Personal information
- Born: February 10, 1906 Omaha, Nebraska, U.S.
- Died: October 13, 1972 (aged 66) Pasadena, California, U.S.
- Listed height: 6 ft 0 in (1.83 m)
- Listed weight: 210 lb (95 kg)

Career information
- High school: San Mateo (CA)
- College: Stanford

Career history
- Chicago Cardinals (1930); Newark Tornadoes (1930);

Awards and highlights
- National champion (1926); First-team All-PCC (1926);
- Stats at Pro Football Reference

= George Bogue =

American football player (1906–1972)

George Richardson Bogue (February 10, 1906 - October 13, 1972) was an American football player.

Bogue was born in Omaha, Nebraska, in 1906. He attended San Mateo High School in San Mateo, California.
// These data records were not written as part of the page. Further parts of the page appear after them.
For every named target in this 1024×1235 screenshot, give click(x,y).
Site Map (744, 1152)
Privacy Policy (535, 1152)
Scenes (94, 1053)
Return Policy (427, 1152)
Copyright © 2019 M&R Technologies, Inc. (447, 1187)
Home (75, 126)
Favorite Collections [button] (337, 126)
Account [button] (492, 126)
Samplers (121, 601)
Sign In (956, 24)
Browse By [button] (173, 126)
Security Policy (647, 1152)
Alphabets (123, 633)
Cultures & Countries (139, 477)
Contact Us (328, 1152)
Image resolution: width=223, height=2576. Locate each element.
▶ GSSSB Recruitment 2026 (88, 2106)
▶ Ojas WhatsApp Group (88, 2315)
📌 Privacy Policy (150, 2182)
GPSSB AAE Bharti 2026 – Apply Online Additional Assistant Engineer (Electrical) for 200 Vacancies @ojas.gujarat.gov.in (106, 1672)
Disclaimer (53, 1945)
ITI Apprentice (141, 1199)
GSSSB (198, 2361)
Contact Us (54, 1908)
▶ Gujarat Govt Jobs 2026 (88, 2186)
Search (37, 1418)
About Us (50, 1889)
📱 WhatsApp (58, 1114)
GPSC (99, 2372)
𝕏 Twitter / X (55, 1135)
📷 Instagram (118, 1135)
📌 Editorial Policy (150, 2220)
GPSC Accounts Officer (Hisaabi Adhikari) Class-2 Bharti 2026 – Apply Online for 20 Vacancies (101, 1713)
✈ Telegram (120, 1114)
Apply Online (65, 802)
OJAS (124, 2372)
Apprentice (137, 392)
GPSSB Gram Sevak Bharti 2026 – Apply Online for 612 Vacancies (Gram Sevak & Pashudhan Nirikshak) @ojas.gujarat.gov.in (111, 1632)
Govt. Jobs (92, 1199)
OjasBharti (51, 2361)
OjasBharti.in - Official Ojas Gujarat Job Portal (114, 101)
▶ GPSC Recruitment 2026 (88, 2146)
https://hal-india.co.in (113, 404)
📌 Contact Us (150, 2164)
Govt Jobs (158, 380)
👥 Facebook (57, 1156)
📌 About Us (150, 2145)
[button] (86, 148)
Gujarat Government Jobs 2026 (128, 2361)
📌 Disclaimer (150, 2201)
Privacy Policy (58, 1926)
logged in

He attended Stanford University where he played college football from 1923 to 1926. He was a halfback on the undefeated 1926 Stanford football team that tied Alabama in the 1927 Rose Bowl and was recognized as co-national champion. While at Stanford, he was described as "the wild bull of the Farm" and "one of the most terrific tackle smashers in western football." He threw a touchdown pass in the Rose Bowl to give Stanford its only touchdown of the game. After the Rose Bowl, Alabama coach Wallace Wade called Bogue "one of the greatest players I've seen."

Bogue was selected by Billy Evans as the third-team halfback on his 1926 College Football All-America Team. He was also selected by both the Associated Press and United Press ]as a first-team player on the 1926 All-Pacific Coast football team.

After graduating from Stanford, Bogue went into the insurance business in San Francisco. In May 1928, he married Hazel Craig at the Stanford Memorial Chapel.

He played club football for the Olympic Club in San Francisco during the 1927 season. He later played at the fullback and halfback positions in the National Football League for the Chicago Cardinals and Newark Tornadoes during the 1930 NFL season. He appeared in six NFL games, all of them as a starter, and scored one touchdown. At the end of the 1930 season, he sued the Cardinals for unpaid salary. He alleged that his contract required the club to pay him $2,500 which they tried to avoid by sending him "under protest" to Newark.

Bogue died in 1972 in Pasadena, California.